- Your task -
Please give back every line of the material below word for word, leaving out the pictures.

─── Records to process

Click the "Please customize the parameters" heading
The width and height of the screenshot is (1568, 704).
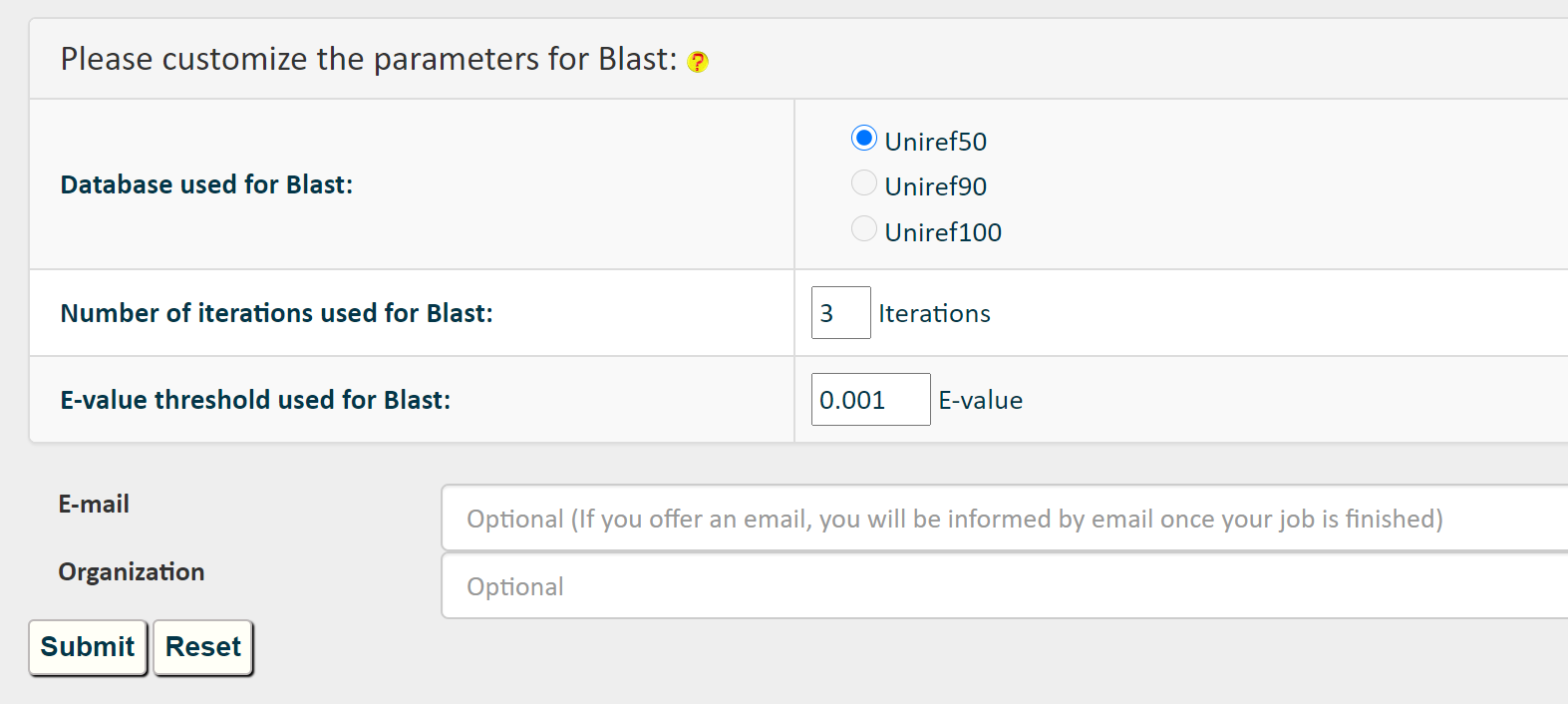click(x=369, y=60)
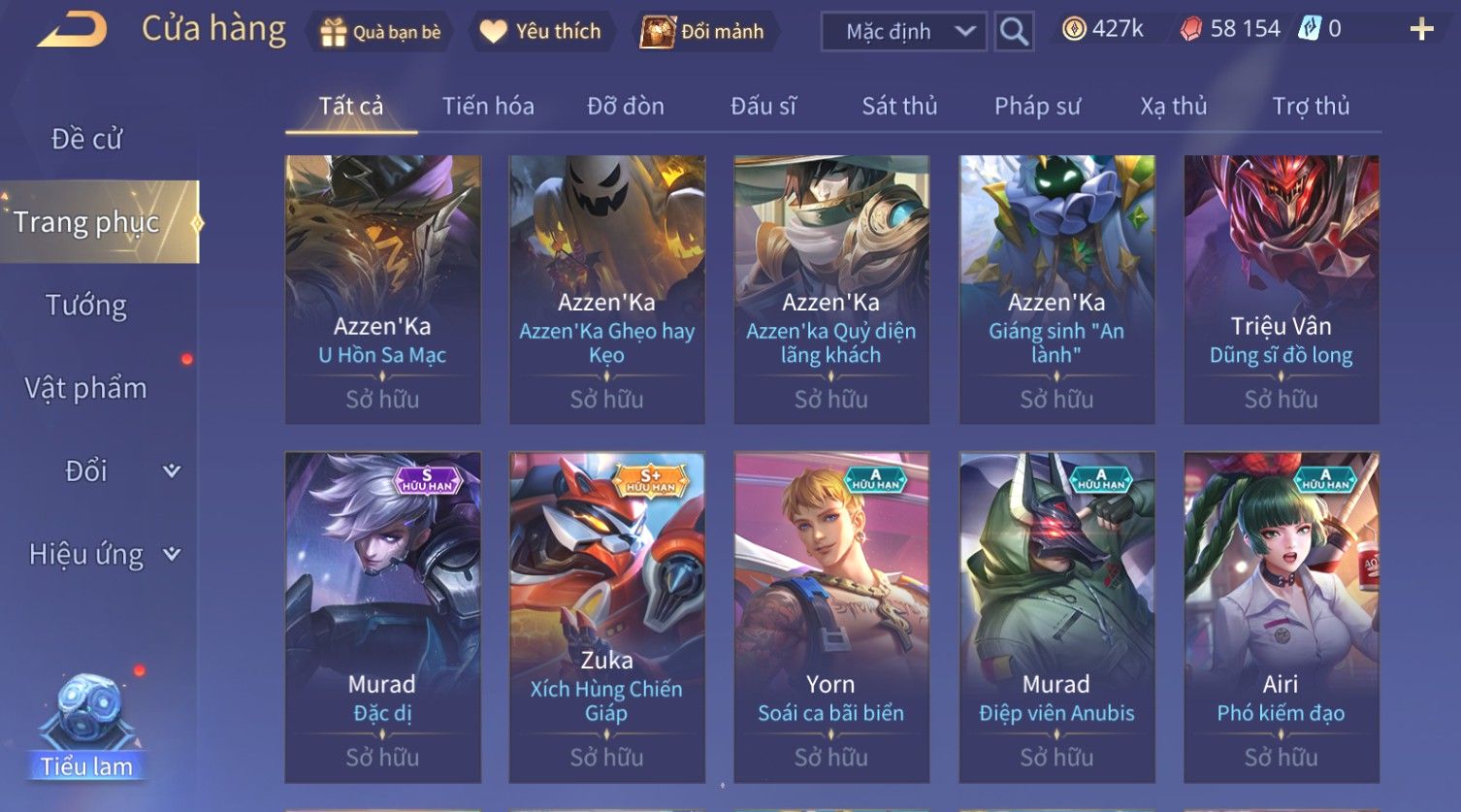Click the plus icon to add currency
Image resolution: width=1461 pixels, height=812 pixels.
coord(1421,30)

──────

- The output -
Click the "Please customize the parameters" heading
The width and height of the screenshot is (1568, 704).
click(x=369, y=60)
Click the plus icon to add currency
Image resolution: width=1461 pixels, height=812 pixels.
coord(1421,30)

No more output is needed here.